United Airlines promises to never again use police to forcibly remove passengers from overfull flights since the fiasco with a United Airlines’ passenger being dragged off a plane in April this year. This public relations disaster highlights a problem that airlines always face: how to entice people to give up their seats voluntarily. As seen from the article, some top thinkers in the world of ‘game theory’ say they think the industry could be doing a much better job if the problem could be treated as a game and also offer some solutions and explanation.

The first solution they suggest is ‘Don’t let passengers board the plane and then take their seats away. And if you do, offer them a lot more money.’ This means to control the timing of solving the problem. Once people sit down, they are likely to think the seat of their own; it would require more to ask people to give up it on plane than in the airport terminal. The second one is ‘Don’t make the offer in such a public way, because nobody wants to be a sucker.’ Humans are sensitive to being suckers. If they are offered a choice of giving up the seat for $400 in public and find nobody else is responding this offer, they may think becoming a sucker doing it and refuse to give up the seat. In this case, asking them how much they would want in exchange during check in should be a much better approach. The third one is ‘Make better use of technology and start with a big offer.’ Professor Zollman suggests it could get more passengers in on the game and willing to play if they started with a high offer and worked down from there. The going-down price is likely to get people engaged in the process and active from the beginning and let people not feel like now it’s a competition with airlines, which may result in the airlines getting more volunteers. Another advantage of starting form a high price is that it would help airlines to know who cannot give up the seat. People who do not consider a lot of money in exchange for their seat probably really need to get to their destinations on time. Those are passengers airlines don’t want to drive away if they have other choices.
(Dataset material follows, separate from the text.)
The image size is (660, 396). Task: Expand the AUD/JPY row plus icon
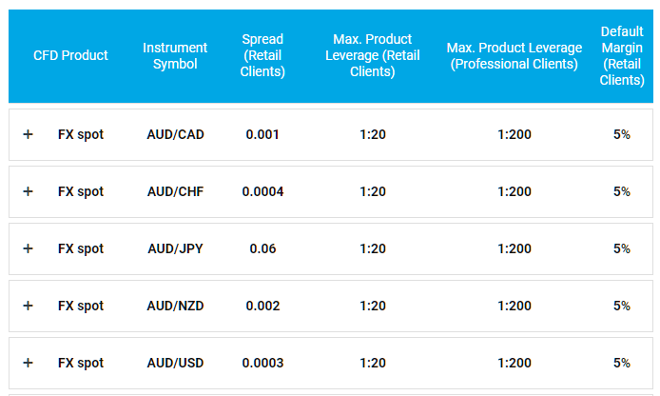click(x=28, y=248)
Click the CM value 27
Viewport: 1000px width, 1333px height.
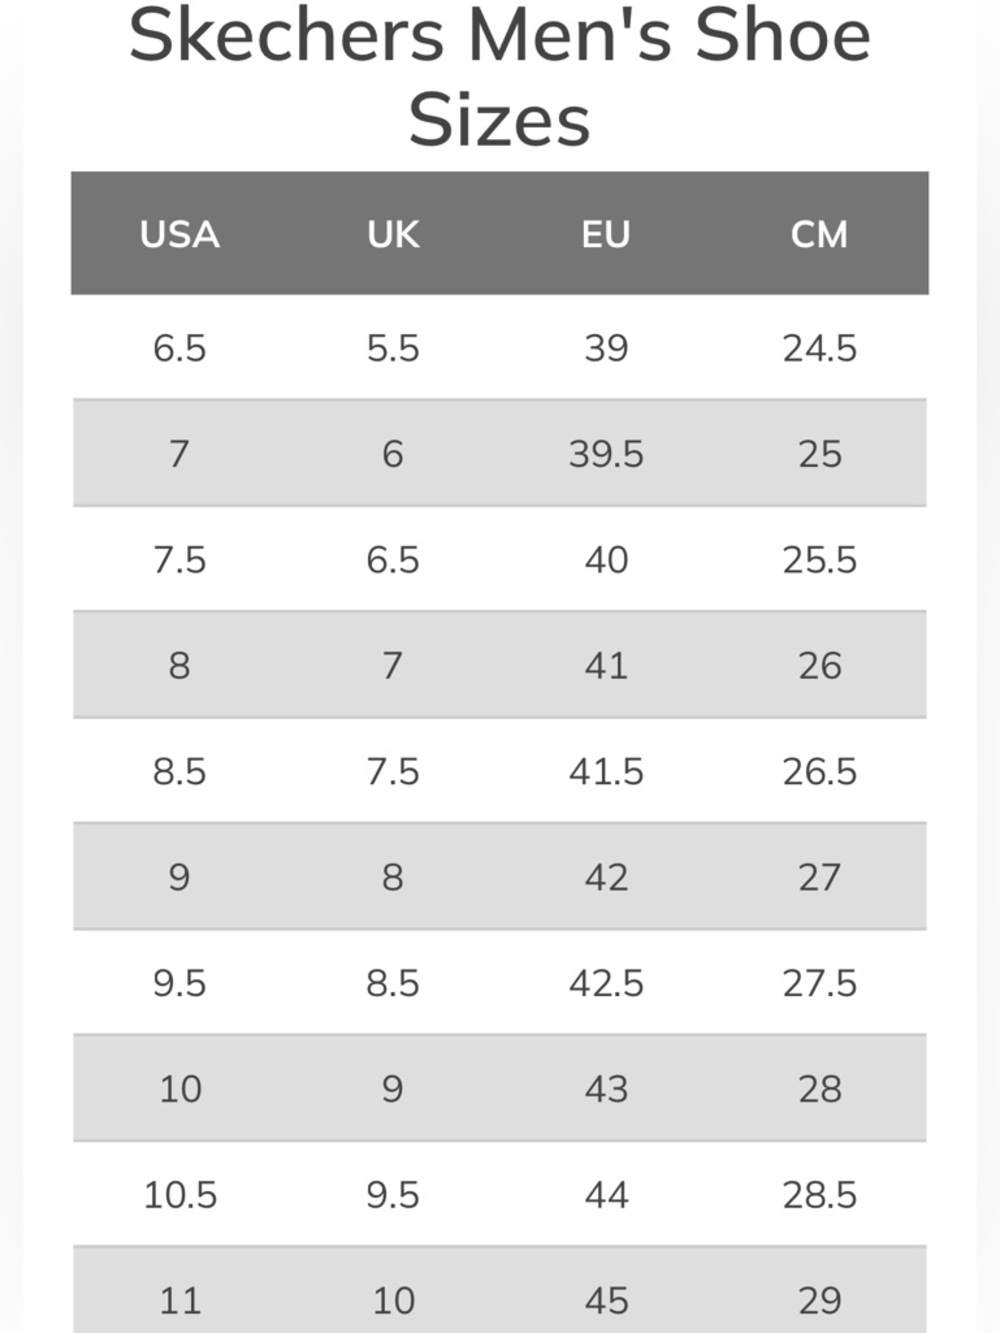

As studied about Game Theory in class, the 2 players in problem above are the airline and every single passenger. This appears as exactly a game theory-type problem in which the airline wants some people to get off the plane and every single passenger on the plane wants to stay. In this case, United Airline did not play this game very well when the game ended up with a passenger being dragged down the aisle by violence. Applying game theory on the 2 players, the airline as player 1 should use the information they get from the game to make better choices, in terms of the timing, occasion and way they offer the exchange. Since Game Theory analyzes the outcomes of decisions of one player with respect to the decisions made by the other player, here, airlines managing pieces of information of every single passenger in the game could be a key to help with the United Airlines fiasco.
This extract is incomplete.